JR東京駅からJR北陸新幹線に乗り2時間弱で長野駅に到着。そこから長野電鉄長野線に乗り換え、40分ほど長野の景色を楽しめば小布施に到着です。

長野電鉄小布施駅周辺にはのんびり空間が広がっています。電車から降りた時は観光客の姿も結構見受けたのですが、広々とした景色に三々午後溶け込み、辺りを自分たちだけで独占しているような不思議な気分になりました。

岩松院への散歩道

現地での詳細地図が欲しかったので、駅近くの観光案内所に立ち寄りました。観光案内所に入るとスタッフが何人もいます。(ローカルな場所では1、2名というところが多いのでスタッフの多さからは観光に力を注いでいる様子が伝わりました)海外の方に英語で案内する様子を目の端で捉えながら、地図をもらいついでに岩松院までの所要時間を尋ねると30分程度とのことなので、予定している行き先で一番遠い岩松院から行く事にしました。

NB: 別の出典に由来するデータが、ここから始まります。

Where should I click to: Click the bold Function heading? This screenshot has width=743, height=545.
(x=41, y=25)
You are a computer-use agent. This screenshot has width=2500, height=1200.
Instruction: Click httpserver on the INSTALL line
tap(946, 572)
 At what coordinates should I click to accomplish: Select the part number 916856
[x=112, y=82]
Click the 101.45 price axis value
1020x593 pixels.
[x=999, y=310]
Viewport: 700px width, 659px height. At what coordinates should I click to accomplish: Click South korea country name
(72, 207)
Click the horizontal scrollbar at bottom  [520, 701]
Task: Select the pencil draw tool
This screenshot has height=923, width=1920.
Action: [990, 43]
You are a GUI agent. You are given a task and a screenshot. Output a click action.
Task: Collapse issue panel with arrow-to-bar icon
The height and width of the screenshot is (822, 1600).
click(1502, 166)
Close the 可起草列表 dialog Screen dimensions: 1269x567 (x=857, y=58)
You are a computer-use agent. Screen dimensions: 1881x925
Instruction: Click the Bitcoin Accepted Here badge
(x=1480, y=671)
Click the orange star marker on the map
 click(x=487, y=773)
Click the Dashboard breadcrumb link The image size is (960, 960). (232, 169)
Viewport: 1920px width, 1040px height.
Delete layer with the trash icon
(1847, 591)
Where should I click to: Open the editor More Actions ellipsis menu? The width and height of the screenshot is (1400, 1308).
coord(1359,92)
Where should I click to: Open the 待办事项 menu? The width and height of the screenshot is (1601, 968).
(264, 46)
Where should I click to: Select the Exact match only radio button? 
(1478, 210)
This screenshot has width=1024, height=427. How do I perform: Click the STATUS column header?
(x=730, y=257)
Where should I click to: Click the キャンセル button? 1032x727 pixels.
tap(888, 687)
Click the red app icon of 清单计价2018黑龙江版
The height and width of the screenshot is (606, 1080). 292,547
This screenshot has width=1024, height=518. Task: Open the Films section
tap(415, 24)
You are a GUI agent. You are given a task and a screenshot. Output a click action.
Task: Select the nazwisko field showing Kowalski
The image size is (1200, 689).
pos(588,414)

この日は結構暑かったので「周遊バスを使えば良かった」と途中後悔したのですが、初めて歩く知らない土地の魅力にやられ、あっちキョロキョロこっちをよそ見、写真を撮ったり妄想を語ったり(笑)するうち目的地に着くまで1時間程度かかってしまいました。

これから〜夏にお出かけを予定している方へ:小布施駅から岩松院までは、脇目を振らずひたすら歩を進めても30分以上かかると思われまれます。道々日陰も少ないので周遊バスなど検討しても良いかもしれません。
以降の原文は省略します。